Rajarata Rejini රජරට රැජිණි

Overview
- Service type: Express Train
- Status: In service
- Locale: Sri Lanka
- First service: 26 February 1968
- Current operator(s): Sri Lanka Railways
- Former operator(s): Ceylon Government Railway

Route
- Termini: Anuradhapura Beliatta
- Distance travelled: 409.78 km (254.63 mi)
- Average journey time: 10 hours 17 mins
- Service frequency: daily
- Train number(s): 4086 (Anuradhapura-Colombo Fort) 8086 (Colombo Fort-Beliatta) (Beliatta - Colombo Fort 8085) 4085 (Colombo Fort - Anuradhapura)

On-board services
- Sleeping arrangements: Not available
- Observation facilities: N\A

Technical
- Track gauge: 5 ft 6 in (1,676 mm)

= Rajarata Rejini =

Rajarata Rejini (රජරට රැජිණි, Queen of the King's Land) is a daytime passenger train that runs between Anuradhapura and Beliatta via Colombo Fort in Sri Lanka.

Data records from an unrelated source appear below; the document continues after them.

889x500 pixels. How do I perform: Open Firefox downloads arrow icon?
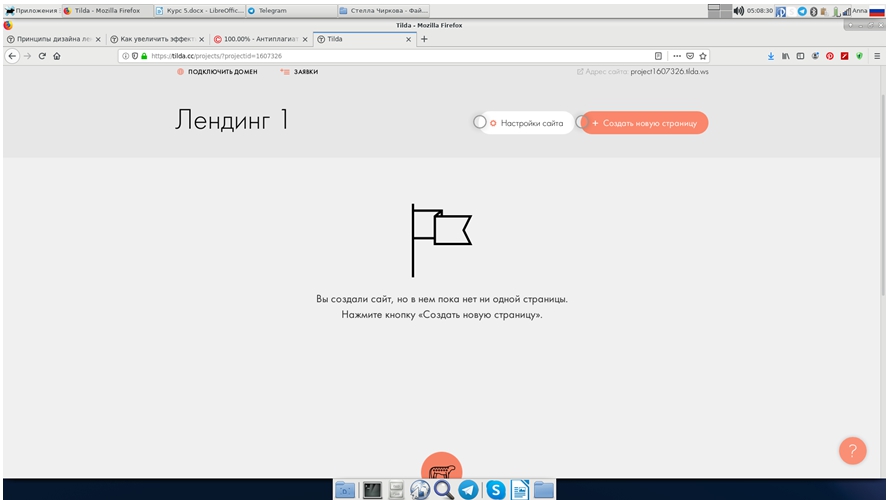point(771,56)
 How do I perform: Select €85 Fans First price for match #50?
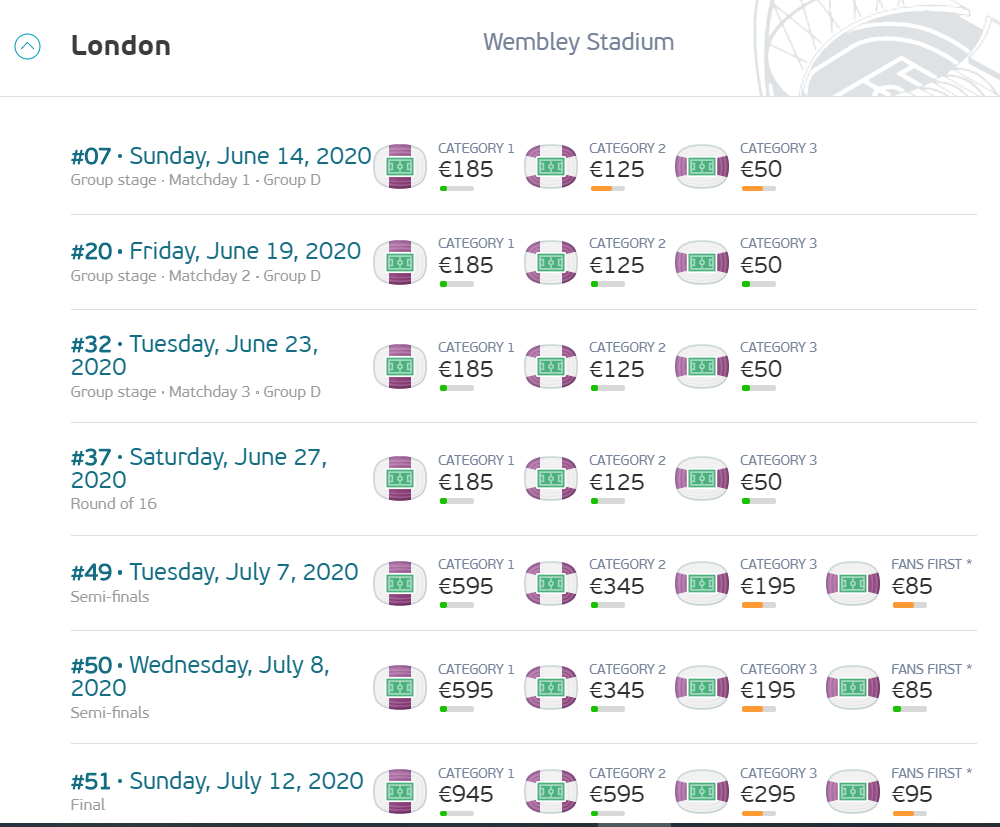point(912,691)
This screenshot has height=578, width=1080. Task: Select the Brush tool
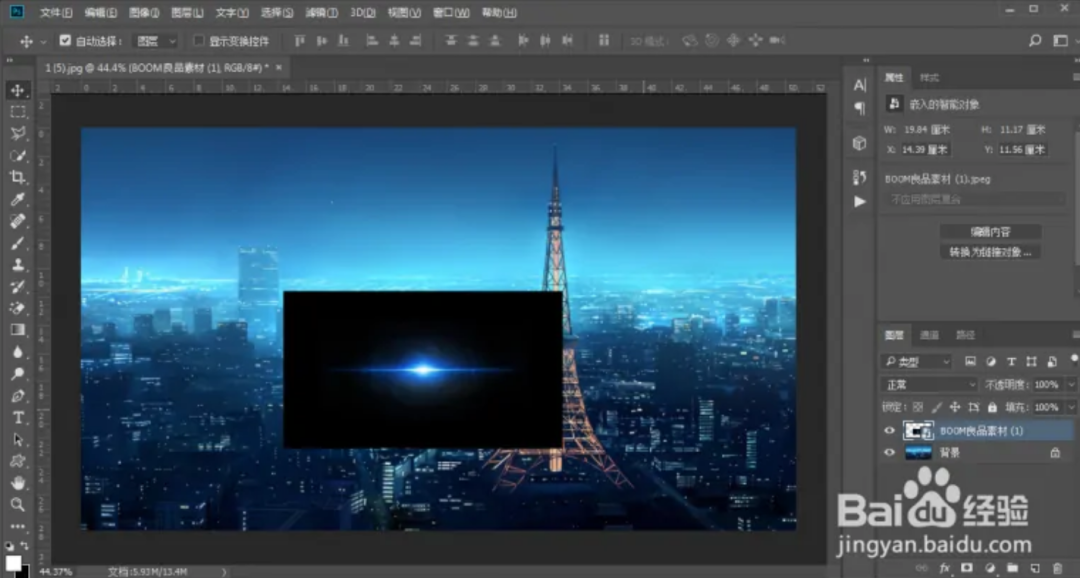(18, 243)

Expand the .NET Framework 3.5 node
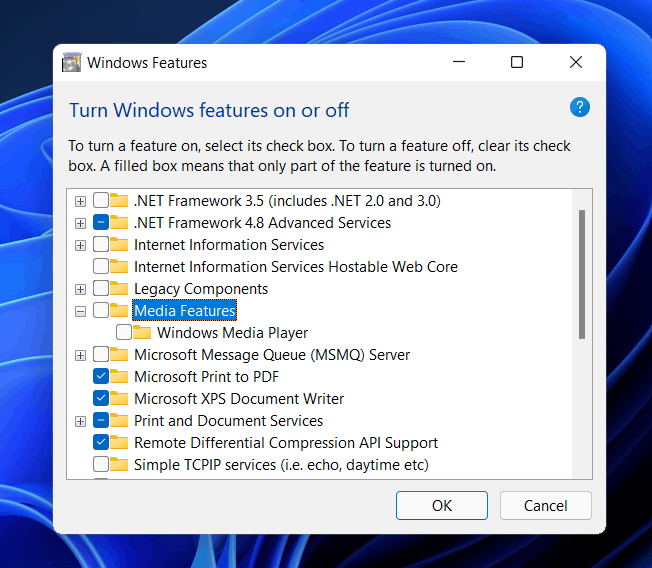coord(80,201)
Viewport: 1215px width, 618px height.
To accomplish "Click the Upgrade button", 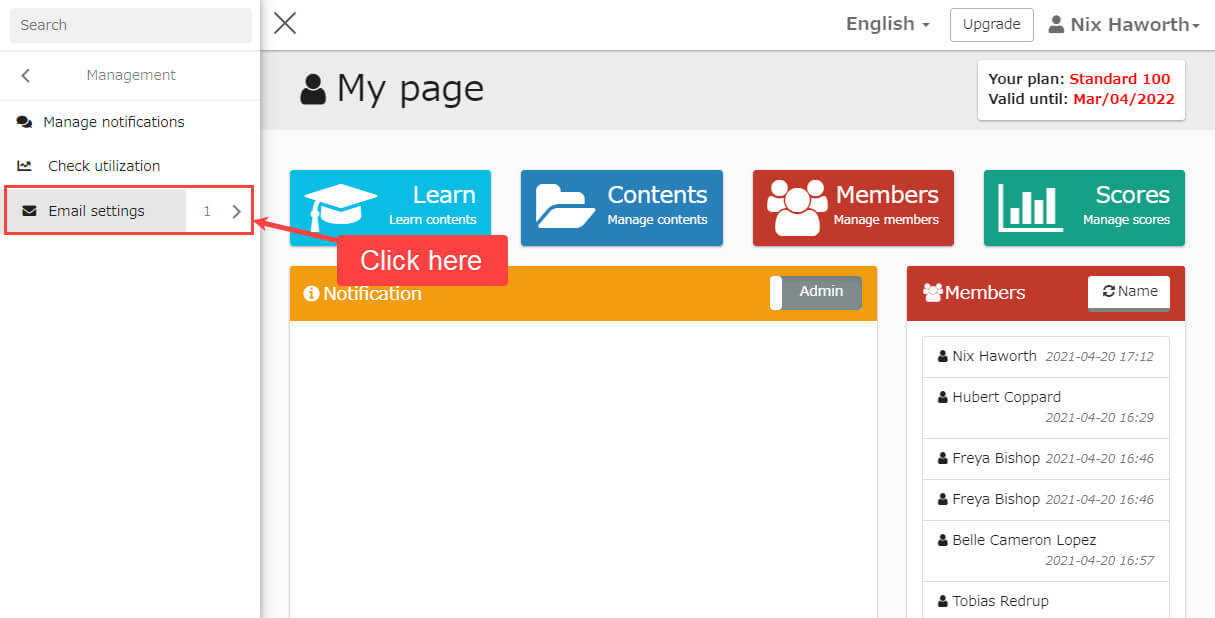I will [991, 25].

The Rajarata Rejini is currently the second longest train journey in Sri Lanka covering the more than 3/4 of the Northern Line and the entire length of the Coastal Line (413 km). The Beliatta-bound train departs from Anuradhapura at 5:00am, while the Anuradhapura-bound train leaves Beliatta at 8:45am. The trip takes about 10 hours. Although the train has different train numbers, (e.g.: 4085 Colombo fort - Anuradhapura, 8085 Beliatta - Colombo Fort) same train runs between Anuradhapura and Beliatta.

==Services==
The train offers two classes
- Second class is more comfortable than the third class.
- Third class typically gets very crowded with commuters, And provide only the basic facilities.

==Route==
The Rajarata Rejini travels the 3/4 length of Sri Lanka Railways' Northern Line and the entire length of the Coastal Line.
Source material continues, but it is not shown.